[Opening Data to process section]

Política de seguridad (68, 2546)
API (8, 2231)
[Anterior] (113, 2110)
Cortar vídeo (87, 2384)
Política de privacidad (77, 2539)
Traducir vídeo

[Closing Data to process section]

— Task instructions —
Check each line of the records above for "Política", and copy those that have it.

— Your response —
Política de seguridad (68, 2546)
Política de privacidad (77, 2539)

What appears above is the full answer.